The entire workshop is archived at https://videocast.nih.gov/summary.asp?Live=28053&bhcp=1.

AI Applied in Clinical Settings

Dr. Dina Katabi talking at the podium.
Dr. Dina Katabi of MIT discusses AI innovations in clinical research and clinical care.

In addition to a disruptive keynote talk by tech thought leader Craig Mundie, the recent all-day artificial intelligence (AI) workshop heard a number of practical considerations and applications of machine learning in clinical settings that provided NIH with plenty of food for thought.

Dr. Dina Katabi of MIT’s Center for Wireless Networks and Mobile Computing introduced the “health-aware home,” her lab’s AI clinical application prototype.

Using the electromagnetic field surrounding everything, the group’s wi-fi-like technology can track and measure people’s breathing, sleep, heart rate, falls and gait speed—all without attaching sensors to the subject. The device transmits low-level wireless signals and uses AI to analyze the signals. It’s already been tested in assisted-living facilities with people who are elderly or who have sleep and breathing disorders, Parkinson’s disease or other chronic health problems.
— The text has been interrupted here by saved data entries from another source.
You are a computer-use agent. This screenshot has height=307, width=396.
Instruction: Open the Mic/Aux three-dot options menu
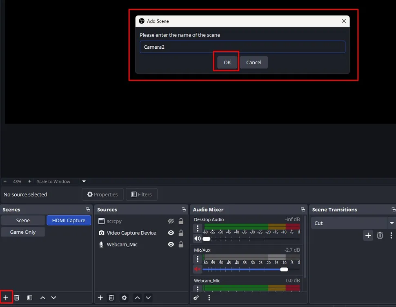click(198, 259)
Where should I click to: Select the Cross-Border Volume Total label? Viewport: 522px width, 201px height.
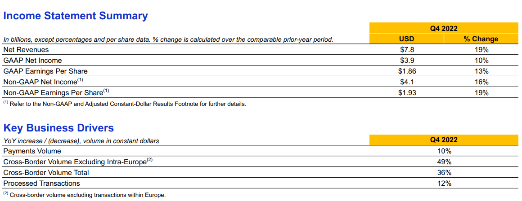pos(46,172)
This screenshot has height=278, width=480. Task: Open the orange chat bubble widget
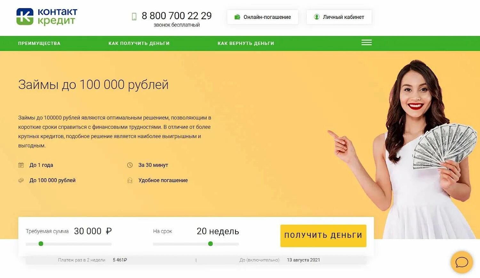[462, 262]
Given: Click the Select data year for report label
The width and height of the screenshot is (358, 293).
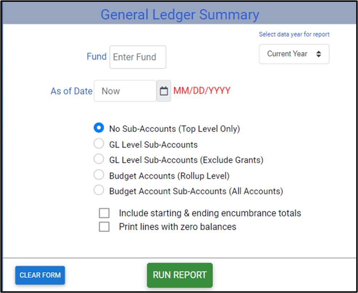Looking at the screenshot, I should (x=294, y=34).
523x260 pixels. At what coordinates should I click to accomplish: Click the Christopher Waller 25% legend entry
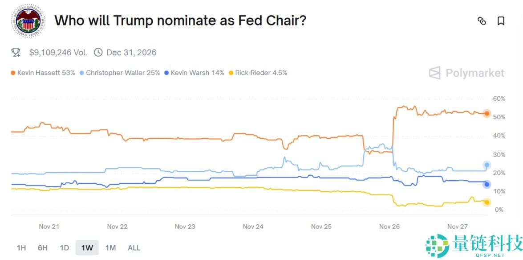coord(119,73)
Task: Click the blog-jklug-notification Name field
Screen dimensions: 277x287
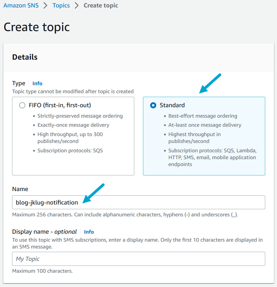Action: (138, 202)
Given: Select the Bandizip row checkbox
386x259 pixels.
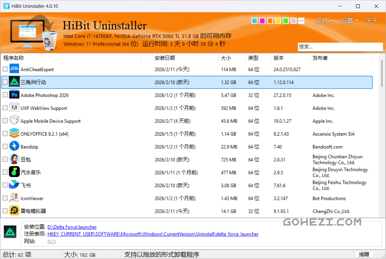Looking at the screenshot, I should pos(5,147).
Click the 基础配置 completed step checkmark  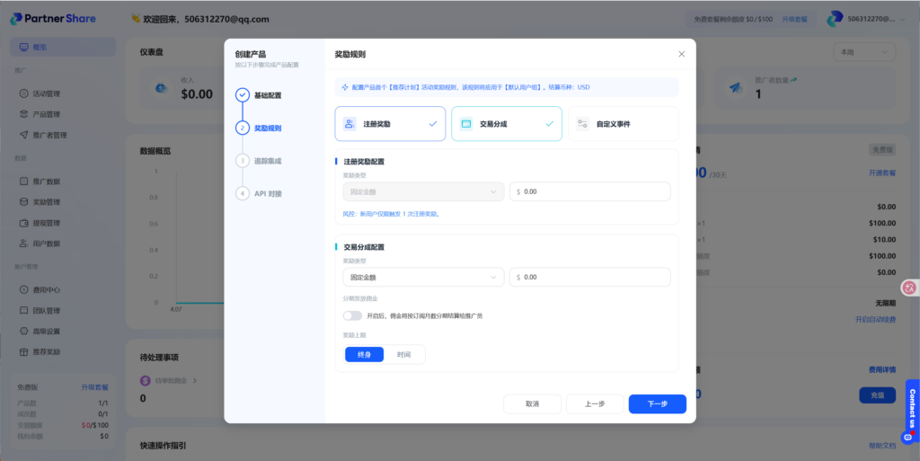(x=243, y=95)
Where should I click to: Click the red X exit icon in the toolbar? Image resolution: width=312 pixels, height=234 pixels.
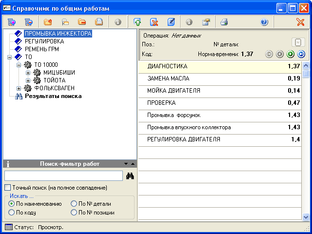click(300, 22)
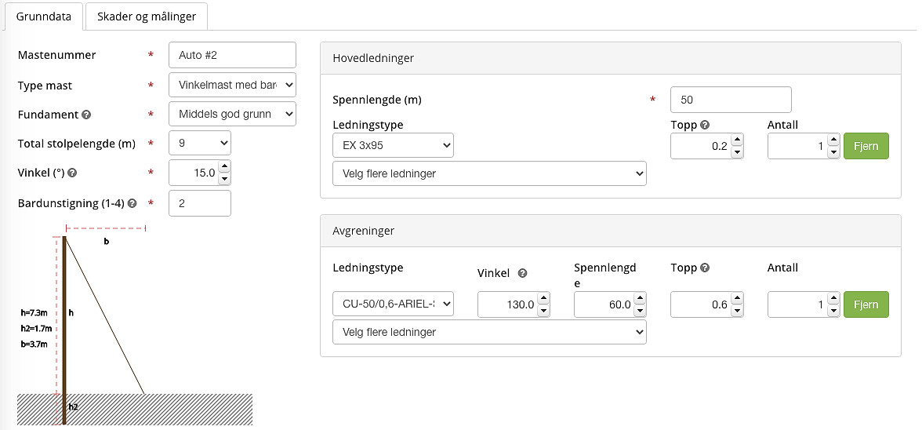Decrease Avgreninger Antall with down arrow
Screen dimensions: 922x430
pos(833,311)
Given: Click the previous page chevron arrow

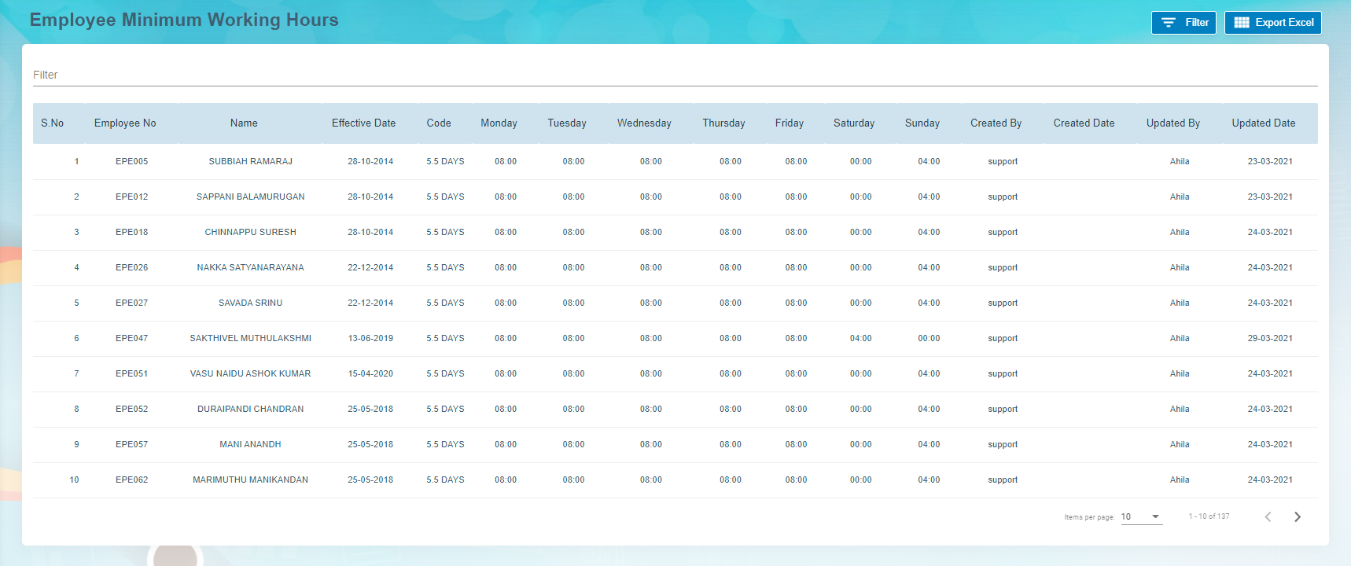Looking at the screenshot, I should click(x=1268, y=516).
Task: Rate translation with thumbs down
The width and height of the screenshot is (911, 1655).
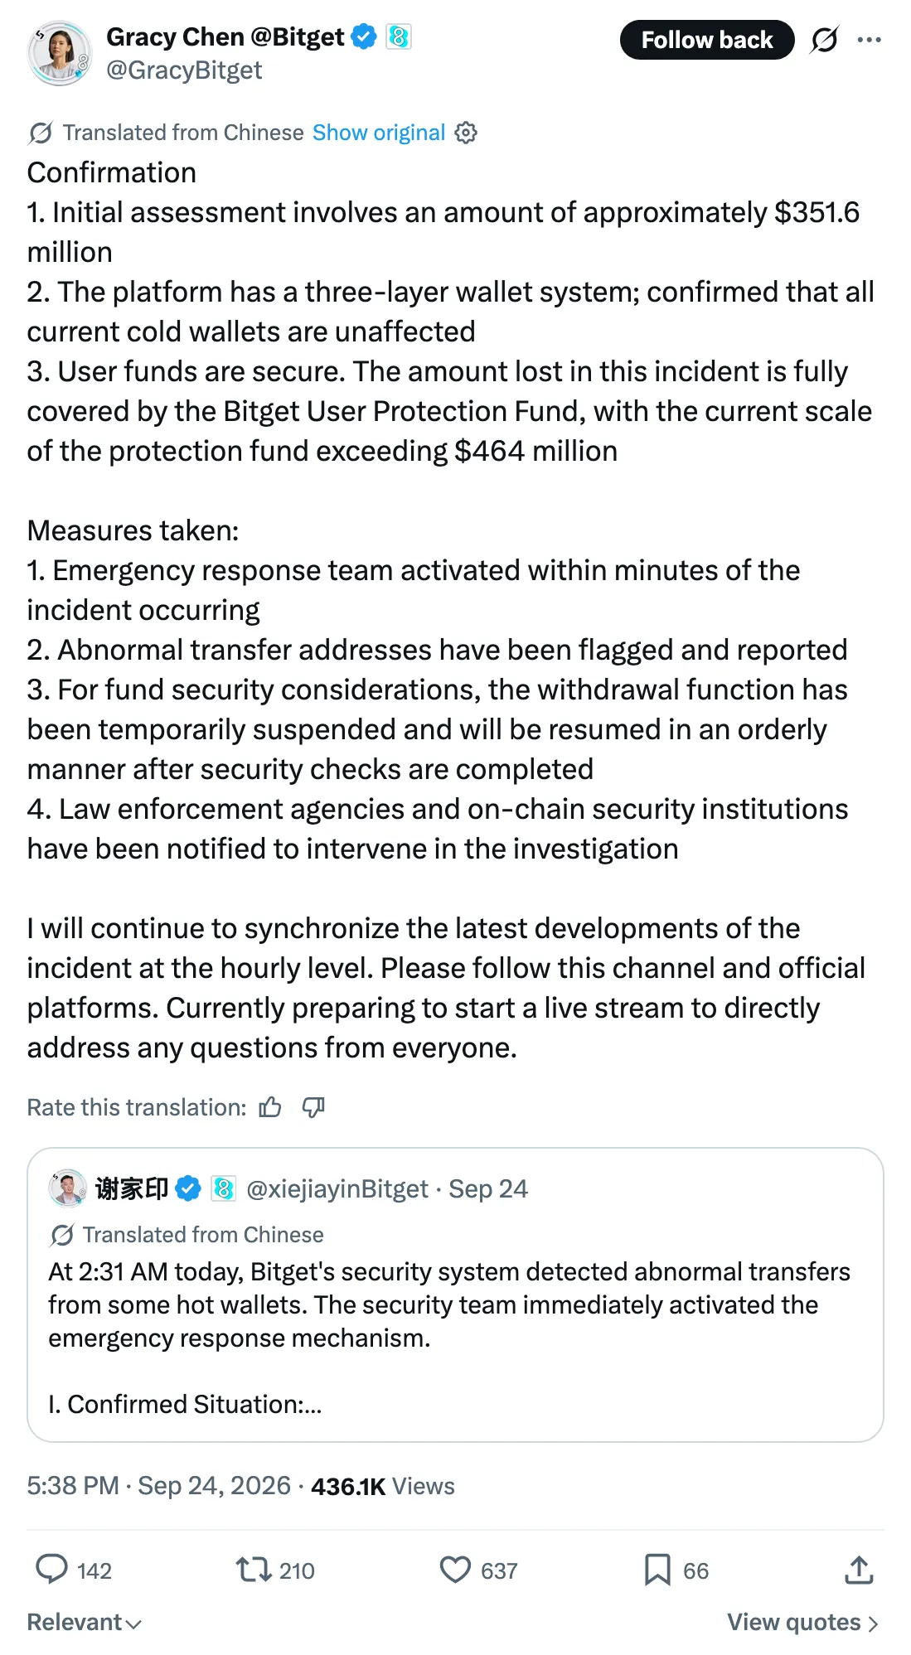Action: click(x=313, y=1107)
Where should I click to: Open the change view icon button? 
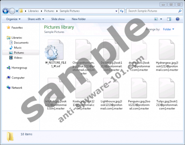[x=156, y=19]
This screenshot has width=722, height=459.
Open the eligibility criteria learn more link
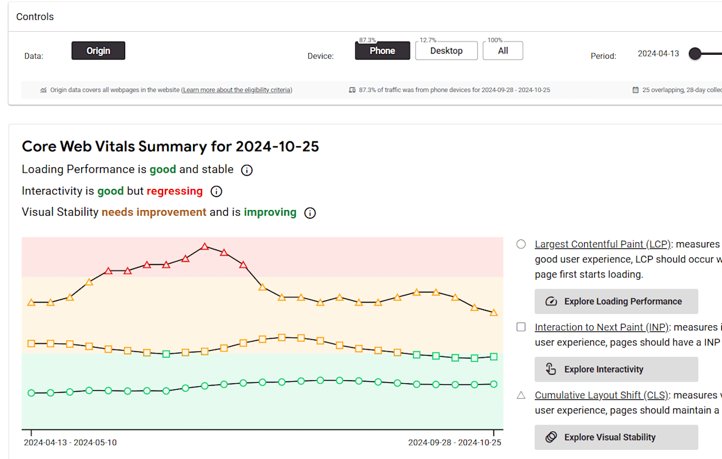(236, 90)
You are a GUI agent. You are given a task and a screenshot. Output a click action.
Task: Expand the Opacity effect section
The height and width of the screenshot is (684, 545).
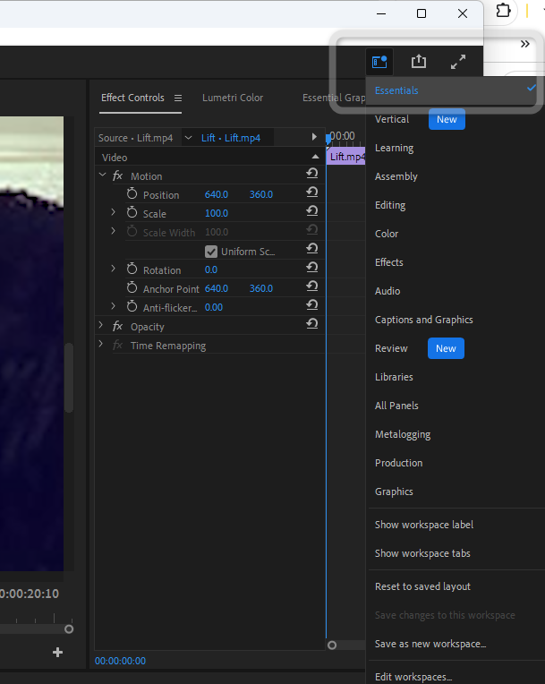tap(101, 326)
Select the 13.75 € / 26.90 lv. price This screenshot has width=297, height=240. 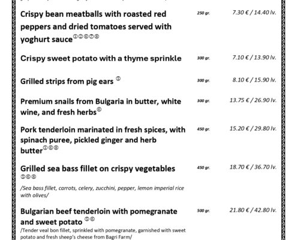click(x=253, y=100)
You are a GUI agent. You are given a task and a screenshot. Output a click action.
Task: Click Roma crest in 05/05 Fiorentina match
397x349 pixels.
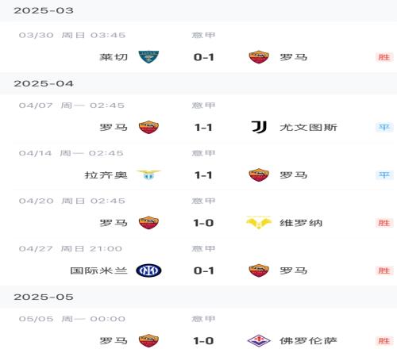coord(148,340)
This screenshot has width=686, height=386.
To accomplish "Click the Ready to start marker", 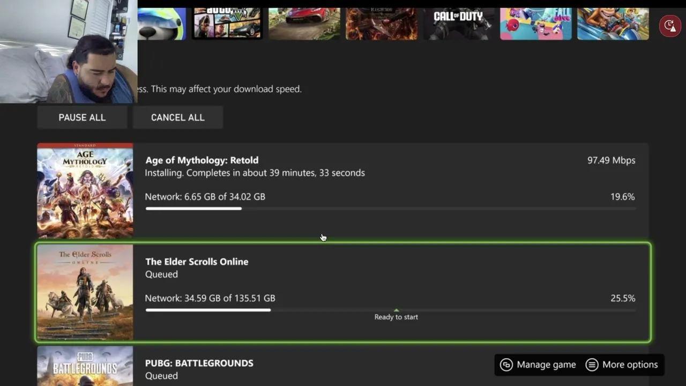I will 396,315.
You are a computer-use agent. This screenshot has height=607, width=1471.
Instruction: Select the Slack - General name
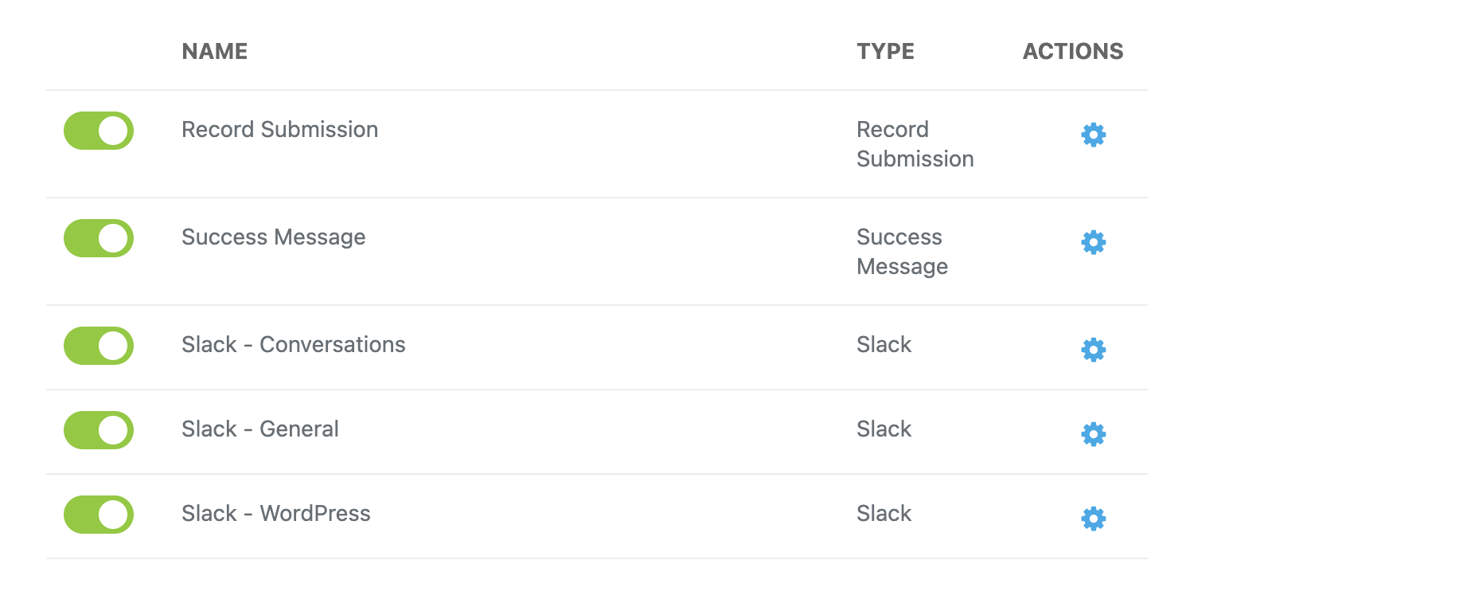point(259,429)
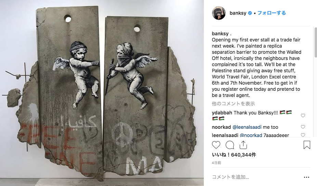Follow banksy with the フォローする button

[x=272, y=13]
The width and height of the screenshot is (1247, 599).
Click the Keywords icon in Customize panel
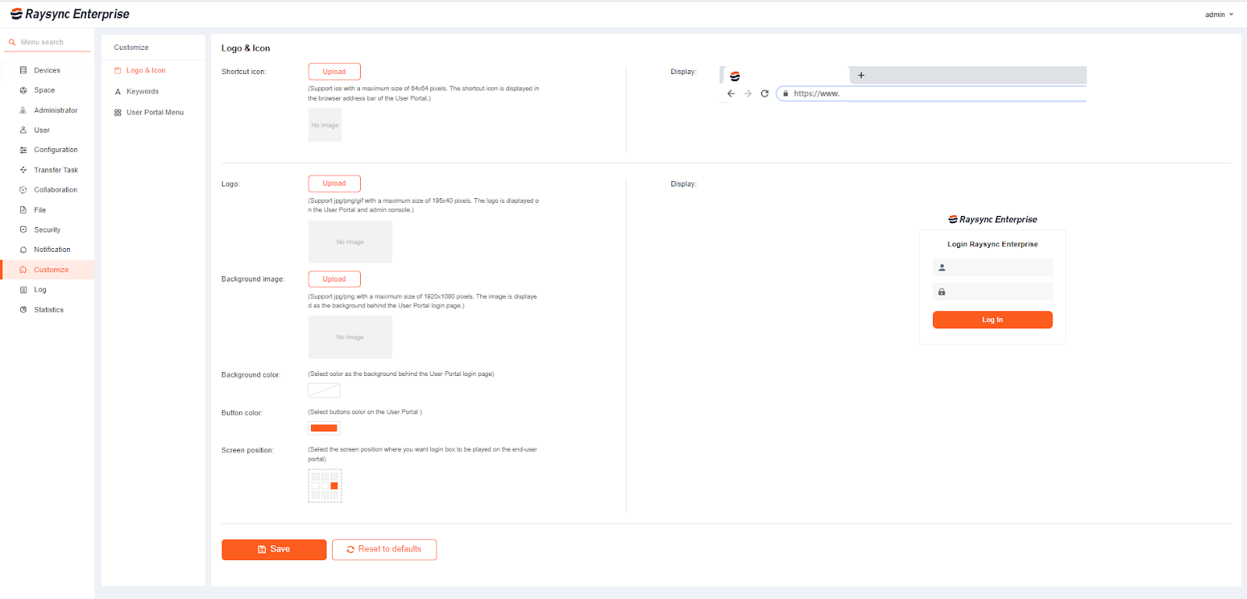[118, 92]
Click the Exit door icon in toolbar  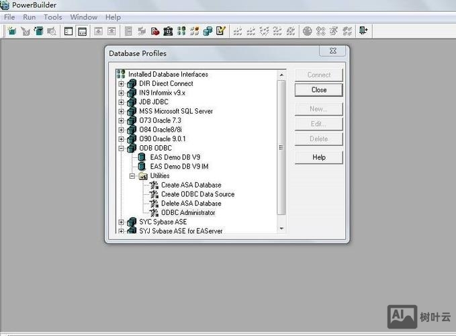[363, 31]
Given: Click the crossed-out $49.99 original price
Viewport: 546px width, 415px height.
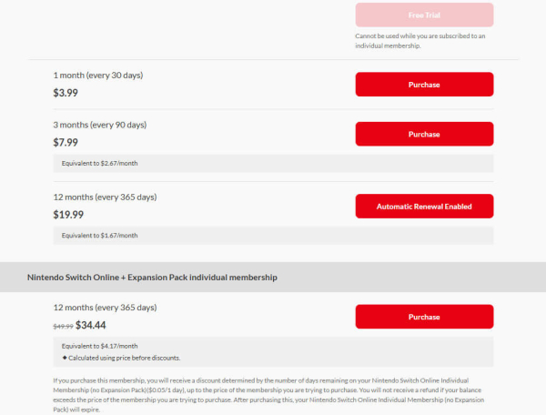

“The future in health care is terrific,” Katabi said, “and computer science with additional technology, AI and machine learning will come together to provide much stronger types of data and also provide information for the health care system to improve the quality of care.

“Imagine what would happen if we had a device like this in the home of every chronic disease patient—how much more we would learn about diseases, how much more we would be able to intervene before exacerbation. I think we can do that if we start thinking together, bringing the computer scientists, people who work on AI, with people who are in the health care system—the doctors, the biologists, the bioengineers, the chemists—and creating that future.”

NIH’s own Dr. Ronald Summers of the Clinical Center offered proof that machine learning can significantly improve precision and accuracy in biomarker imaging diagnostics.

Dr. Judith Dexheimer of Cincinnati Children’s Hospital talked about her group’s research on making the wealth of data contained in electronic health records, or EHRs, more universally useful and accessible.

The event’s line-up also included intriguing talks by Eileen Koski of Microsoft, Dr. David Heckerman of Amazon and Dr. Anshul Kundaje of Stanford.

It’s clear that “we need to rather quickly escalate our involvement and our investment,” said NIH director Dr. Francis Collins, offering closing thoughts at day’s end.

Other action items he noted include the need to prioritize, harmonize and clean up data sets and better enforce provisions giving researchers access to such data; plan for quantum computing; and build a broader community for people in AI-related professions exploring health research applications.

Collins also said he intends to bulk up NIH’s brain trust, “deepening our own bench.” He’ll follow up the AI conference by convening a working group within his advisory committee to the director.

“We have a critical opportunity here now and we don’t want this moment to come up and go down without having some legs,” he concluded. “What exactly those legs should look like will have to involve some folks who can think big and give us big advice…

“We want our approach to AI to be more than just ‘A,’” Collins concluded. “The ‘artificial’ part comes really easily, but we need lots of ‘I,’ the intelligence part—and better yet, we need both of those together. And we’re only going to get there if you help us.”